◆ Data

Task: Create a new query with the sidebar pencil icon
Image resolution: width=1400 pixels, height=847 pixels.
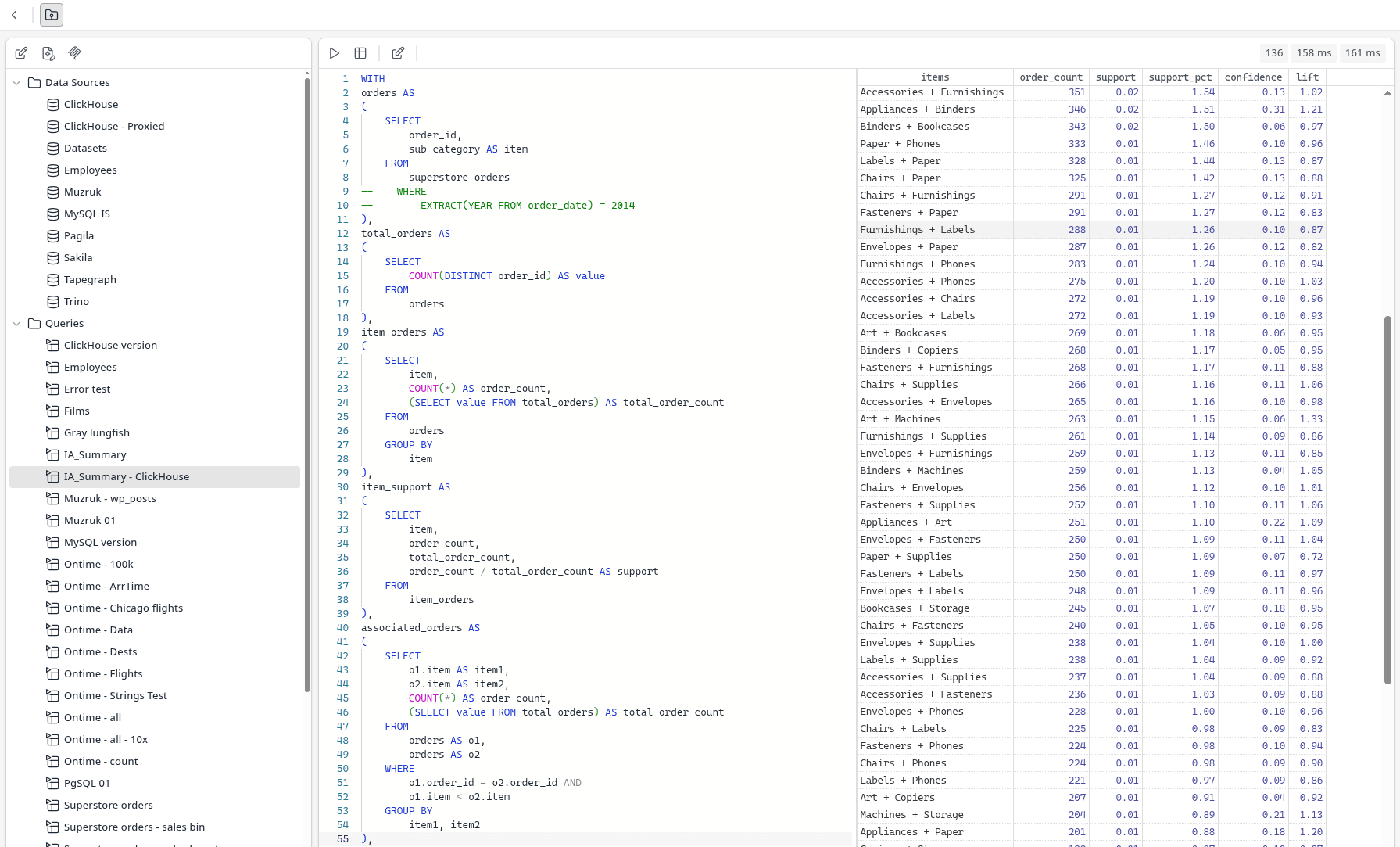Action: click(x=21, y=52)
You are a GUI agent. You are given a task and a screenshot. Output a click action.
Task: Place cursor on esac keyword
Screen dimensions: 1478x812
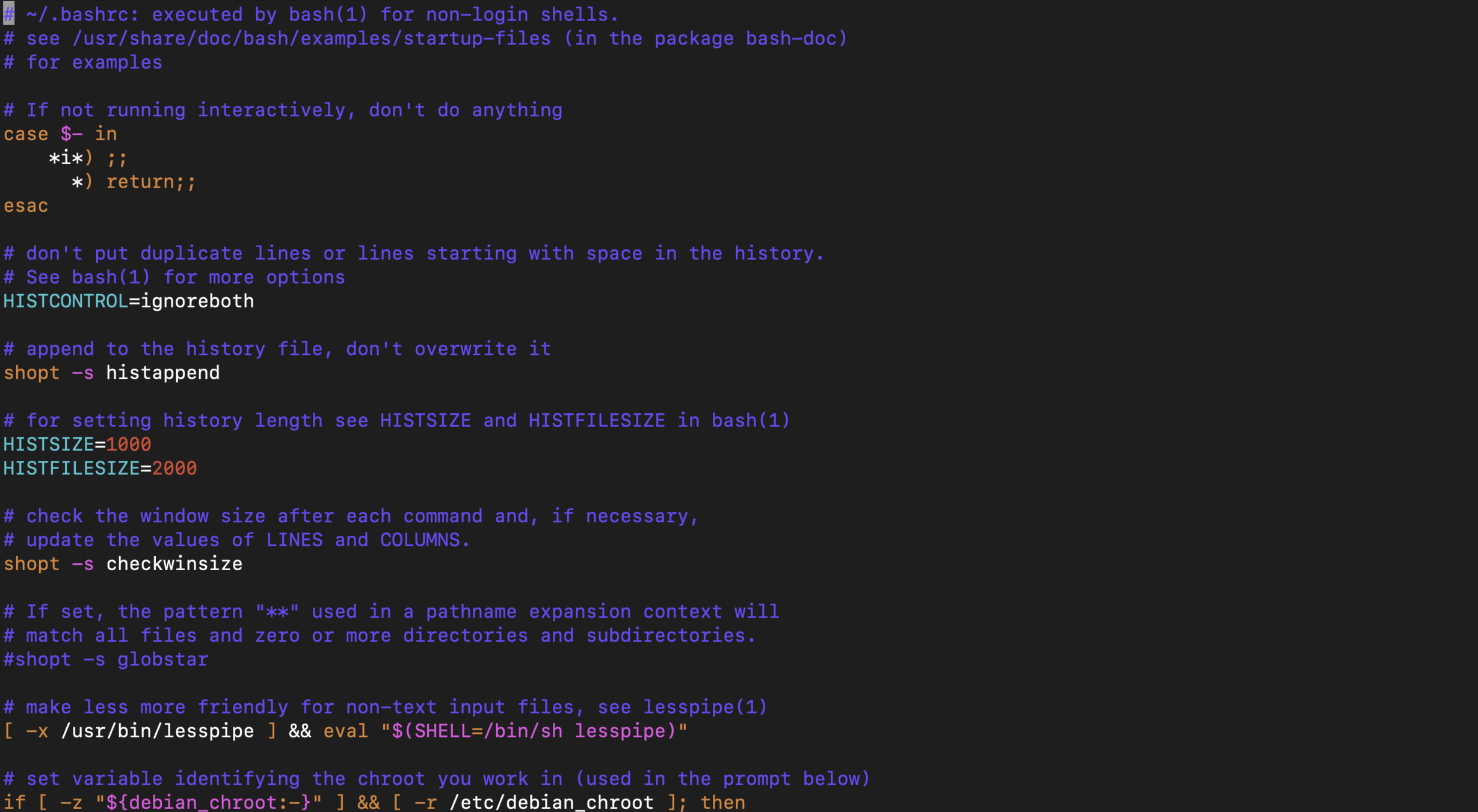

◆ Exercise prompt
The full listing, reproduced exactly and without pictures, is the expected output.

◆ Solution below
Task: Create a new query with the sidebar pencil icon
Image resolution: width=1400 pixels, height=847 pixels.
Action: click(x=21, y=52)
You are a GUI agent. You are given a task and a screenshot. Output a click action.
Task: Place cursor on esac keyword
Screen dimensions: 1478x812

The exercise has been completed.